Patch Tested: ​https://github.com/WordPress/wordpress-develop/pull/11529

Environment

• WordPress: 7.1-alpha-62161-src
• PHP: 8.3.30
• Server: nginx/1.29.5
• Database: mysqli (Server: 8.4.8 / Client: mysqlnd 8.3.30)
• Browser: Chrome 147.0.0.0
• OS: Windows 10/11
• Theme: Twenty Twenty-Five 1.4
• MU Plugins: None activated
• Plugins:
  • Test Reports 1.2.1

Steps taken

1. Ensure you have the Application password from "Users > Profile".
2. In your terminal, run this command:

   curl -X POST http://localhost:8889/wp-json/wp/v2/comments/1 \
   -u "admin" \
   -H "Content-Type: application/json" \
   -d '{"post": 9999}'
   

3. You'll be prompted to enter a password. Enter the password you got from Application Password.
4. Perform steps 2 - 3 before and after applying the patch.
5. ✅ Patch is solving the problem.

Expected result

• A 404 status code response is returned when you try to update with a non-existent post ID.

Additional Notes

• Patch fixes the issue, updating keyword (removing "needs-testing"). Add it back if needed.

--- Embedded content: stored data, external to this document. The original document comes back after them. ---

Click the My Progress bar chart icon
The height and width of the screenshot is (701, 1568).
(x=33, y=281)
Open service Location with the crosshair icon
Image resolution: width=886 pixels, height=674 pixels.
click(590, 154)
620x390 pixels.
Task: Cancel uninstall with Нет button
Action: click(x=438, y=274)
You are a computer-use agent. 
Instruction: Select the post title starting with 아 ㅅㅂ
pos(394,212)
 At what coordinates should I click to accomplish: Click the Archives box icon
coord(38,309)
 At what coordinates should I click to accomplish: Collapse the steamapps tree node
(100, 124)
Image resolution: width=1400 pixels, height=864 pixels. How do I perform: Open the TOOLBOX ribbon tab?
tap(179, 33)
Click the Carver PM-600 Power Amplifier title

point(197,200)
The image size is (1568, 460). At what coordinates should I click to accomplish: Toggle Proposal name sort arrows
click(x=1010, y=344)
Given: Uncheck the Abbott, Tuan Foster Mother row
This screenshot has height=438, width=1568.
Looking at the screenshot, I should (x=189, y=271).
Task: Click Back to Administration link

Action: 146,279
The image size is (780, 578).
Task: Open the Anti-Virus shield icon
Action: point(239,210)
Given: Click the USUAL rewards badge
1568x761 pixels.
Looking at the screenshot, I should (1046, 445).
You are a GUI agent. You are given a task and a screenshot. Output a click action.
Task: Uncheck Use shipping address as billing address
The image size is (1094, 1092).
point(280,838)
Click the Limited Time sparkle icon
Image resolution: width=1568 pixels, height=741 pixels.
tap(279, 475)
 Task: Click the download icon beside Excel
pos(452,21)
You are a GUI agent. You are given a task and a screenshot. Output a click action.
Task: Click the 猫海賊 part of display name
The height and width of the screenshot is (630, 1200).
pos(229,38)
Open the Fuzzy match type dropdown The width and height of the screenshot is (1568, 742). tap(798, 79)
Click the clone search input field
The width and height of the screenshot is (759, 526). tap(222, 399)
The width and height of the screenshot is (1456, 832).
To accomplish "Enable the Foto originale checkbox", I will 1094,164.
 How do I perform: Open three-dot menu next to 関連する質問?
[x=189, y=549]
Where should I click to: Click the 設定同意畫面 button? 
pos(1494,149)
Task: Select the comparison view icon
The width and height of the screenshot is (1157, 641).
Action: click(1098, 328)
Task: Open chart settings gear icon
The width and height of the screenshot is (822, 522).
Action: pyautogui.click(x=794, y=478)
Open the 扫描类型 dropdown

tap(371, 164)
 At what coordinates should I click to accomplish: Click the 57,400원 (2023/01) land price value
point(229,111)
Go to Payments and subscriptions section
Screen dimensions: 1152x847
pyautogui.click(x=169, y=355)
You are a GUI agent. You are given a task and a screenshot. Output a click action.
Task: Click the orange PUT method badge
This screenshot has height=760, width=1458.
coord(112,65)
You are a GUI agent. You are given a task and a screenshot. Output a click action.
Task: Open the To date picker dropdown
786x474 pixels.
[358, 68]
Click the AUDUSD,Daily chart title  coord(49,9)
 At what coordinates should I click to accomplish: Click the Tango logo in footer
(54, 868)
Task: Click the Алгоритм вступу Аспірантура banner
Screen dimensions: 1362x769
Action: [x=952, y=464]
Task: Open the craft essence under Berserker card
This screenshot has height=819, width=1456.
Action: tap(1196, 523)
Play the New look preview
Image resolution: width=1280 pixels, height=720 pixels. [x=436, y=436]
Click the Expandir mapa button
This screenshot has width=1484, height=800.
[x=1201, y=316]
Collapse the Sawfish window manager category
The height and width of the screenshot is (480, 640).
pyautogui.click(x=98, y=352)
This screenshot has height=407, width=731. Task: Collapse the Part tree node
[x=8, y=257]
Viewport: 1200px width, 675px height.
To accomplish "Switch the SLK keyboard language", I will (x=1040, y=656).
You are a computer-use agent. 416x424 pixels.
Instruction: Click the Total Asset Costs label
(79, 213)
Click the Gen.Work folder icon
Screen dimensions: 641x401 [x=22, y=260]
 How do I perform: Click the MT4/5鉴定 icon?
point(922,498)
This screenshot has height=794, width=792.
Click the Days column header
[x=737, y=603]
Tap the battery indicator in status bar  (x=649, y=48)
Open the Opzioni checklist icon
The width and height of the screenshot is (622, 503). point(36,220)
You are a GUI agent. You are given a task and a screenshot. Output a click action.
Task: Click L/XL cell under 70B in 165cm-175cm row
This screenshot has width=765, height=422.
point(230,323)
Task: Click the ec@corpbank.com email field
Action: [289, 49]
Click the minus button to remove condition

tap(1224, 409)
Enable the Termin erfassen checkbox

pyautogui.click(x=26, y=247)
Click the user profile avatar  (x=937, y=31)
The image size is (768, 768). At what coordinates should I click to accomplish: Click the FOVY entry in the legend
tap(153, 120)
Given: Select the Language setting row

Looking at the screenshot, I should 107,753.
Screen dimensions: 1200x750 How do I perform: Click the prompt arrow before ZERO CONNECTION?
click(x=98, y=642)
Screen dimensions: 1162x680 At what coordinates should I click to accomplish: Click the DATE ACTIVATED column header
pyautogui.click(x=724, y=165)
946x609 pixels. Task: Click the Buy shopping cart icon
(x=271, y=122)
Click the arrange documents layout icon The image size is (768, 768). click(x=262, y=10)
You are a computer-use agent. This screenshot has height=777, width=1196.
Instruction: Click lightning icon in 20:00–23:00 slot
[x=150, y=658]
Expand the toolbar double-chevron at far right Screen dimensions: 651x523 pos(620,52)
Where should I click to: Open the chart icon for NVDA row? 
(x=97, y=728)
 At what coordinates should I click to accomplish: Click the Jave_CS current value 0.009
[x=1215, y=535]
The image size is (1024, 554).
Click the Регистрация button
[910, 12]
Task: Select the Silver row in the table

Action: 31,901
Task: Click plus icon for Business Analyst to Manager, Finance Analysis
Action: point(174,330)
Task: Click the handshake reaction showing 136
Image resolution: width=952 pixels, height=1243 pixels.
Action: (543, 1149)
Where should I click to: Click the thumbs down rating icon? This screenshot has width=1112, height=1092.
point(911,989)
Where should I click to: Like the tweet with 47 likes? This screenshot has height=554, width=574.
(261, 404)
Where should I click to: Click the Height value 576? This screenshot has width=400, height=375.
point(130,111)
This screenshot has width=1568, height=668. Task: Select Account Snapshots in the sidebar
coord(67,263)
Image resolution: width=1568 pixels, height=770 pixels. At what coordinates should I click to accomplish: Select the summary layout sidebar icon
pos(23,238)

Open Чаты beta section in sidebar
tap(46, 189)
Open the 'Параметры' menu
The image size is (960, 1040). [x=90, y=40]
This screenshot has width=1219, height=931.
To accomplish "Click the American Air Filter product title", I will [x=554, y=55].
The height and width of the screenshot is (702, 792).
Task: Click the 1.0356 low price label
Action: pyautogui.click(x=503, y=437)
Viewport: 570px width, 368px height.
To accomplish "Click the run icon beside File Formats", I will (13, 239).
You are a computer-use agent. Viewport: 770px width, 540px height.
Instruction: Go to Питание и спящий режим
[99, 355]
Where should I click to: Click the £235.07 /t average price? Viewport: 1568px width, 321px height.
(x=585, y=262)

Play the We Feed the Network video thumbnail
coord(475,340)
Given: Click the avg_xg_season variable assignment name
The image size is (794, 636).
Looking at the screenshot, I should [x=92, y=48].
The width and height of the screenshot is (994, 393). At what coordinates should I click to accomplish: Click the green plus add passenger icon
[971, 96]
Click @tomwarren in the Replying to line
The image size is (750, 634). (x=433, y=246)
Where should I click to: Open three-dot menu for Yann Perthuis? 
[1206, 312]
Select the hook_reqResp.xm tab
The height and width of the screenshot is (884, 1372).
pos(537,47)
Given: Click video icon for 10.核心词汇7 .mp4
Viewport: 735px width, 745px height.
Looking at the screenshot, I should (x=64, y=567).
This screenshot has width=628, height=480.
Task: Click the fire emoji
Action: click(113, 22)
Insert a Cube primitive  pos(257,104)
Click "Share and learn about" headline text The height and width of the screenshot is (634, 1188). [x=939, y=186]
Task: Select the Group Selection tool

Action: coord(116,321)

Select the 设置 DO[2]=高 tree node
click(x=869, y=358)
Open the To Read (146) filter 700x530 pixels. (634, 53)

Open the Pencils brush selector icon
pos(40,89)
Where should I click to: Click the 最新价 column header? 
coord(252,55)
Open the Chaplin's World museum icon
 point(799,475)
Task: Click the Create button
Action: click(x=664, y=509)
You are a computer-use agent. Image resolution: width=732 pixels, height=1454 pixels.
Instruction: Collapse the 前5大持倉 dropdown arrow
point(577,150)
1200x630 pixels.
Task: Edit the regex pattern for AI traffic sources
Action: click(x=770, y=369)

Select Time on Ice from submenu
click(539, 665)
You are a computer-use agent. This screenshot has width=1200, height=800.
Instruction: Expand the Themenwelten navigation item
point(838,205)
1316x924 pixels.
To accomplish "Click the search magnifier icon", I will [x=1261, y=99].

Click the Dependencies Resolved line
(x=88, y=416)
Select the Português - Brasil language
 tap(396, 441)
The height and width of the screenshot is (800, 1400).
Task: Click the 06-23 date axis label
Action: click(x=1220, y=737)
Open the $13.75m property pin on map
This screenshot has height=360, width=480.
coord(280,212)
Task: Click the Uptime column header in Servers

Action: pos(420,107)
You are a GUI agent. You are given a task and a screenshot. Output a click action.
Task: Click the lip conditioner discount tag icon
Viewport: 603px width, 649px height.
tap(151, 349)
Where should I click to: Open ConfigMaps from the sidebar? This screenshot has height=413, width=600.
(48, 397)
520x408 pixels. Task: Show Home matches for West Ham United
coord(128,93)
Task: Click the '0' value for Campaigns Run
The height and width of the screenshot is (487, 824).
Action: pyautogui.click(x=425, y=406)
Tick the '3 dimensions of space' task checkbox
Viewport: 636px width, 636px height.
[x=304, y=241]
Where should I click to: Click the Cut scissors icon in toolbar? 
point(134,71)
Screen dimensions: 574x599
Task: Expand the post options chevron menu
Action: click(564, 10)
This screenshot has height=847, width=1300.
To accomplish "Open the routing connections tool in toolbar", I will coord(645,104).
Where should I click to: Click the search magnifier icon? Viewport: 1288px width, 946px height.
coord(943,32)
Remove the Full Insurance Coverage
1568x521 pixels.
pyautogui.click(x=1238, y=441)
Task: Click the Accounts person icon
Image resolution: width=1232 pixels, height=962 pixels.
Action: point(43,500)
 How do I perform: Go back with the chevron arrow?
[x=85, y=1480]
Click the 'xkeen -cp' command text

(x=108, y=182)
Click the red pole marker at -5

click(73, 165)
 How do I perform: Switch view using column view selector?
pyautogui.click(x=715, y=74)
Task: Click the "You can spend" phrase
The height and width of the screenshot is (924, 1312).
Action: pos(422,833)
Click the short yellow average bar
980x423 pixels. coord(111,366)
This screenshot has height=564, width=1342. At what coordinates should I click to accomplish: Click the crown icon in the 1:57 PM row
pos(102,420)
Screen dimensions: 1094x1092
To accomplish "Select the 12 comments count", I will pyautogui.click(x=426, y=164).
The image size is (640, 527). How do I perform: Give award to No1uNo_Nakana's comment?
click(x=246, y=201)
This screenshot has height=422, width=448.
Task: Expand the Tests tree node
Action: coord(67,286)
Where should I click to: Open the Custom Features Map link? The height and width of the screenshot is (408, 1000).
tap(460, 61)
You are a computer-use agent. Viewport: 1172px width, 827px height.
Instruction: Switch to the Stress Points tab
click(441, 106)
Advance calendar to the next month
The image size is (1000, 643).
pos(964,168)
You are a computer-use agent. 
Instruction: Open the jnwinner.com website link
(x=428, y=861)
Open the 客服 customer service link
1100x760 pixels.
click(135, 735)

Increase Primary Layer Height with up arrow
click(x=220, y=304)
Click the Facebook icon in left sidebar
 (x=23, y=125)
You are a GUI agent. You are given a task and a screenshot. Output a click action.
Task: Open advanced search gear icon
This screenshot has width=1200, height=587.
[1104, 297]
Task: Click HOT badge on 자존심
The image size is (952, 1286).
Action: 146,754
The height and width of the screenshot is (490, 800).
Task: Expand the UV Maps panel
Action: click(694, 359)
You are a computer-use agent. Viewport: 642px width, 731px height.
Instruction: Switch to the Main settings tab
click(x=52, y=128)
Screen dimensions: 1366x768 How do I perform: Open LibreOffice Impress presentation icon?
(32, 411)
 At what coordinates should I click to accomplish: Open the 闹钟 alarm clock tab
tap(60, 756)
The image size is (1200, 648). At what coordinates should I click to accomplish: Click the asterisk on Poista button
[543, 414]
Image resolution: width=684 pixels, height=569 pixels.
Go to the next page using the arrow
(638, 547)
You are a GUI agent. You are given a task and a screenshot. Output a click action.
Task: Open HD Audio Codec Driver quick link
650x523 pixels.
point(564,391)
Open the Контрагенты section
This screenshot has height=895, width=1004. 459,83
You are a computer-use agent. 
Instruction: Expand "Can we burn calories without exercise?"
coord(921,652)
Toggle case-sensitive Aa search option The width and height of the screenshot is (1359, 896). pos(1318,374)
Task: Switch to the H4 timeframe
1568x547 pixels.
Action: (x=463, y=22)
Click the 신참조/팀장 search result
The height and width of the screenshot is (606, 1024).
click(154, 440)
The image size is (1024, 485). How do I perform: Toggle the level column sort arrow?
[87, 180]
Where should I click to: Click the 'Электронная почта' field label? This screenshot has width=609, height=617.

Screenshots/Screencast with results

• Before:

• After:

[yusufmudagal]

Tested PR ​https://github.com/WordPress/wordpress-develop/pull/11529

I created a post and comment locally, then called WP_REST_Comments_Controller::update_item() with that comment ID and post => 999999.

Before the patch, the response was rest_comment_invalid_post_id with status 403.
After the patch, the same error code returns status 404.

This matches the behavior in get_item() and looks correct to me. Patch tests well.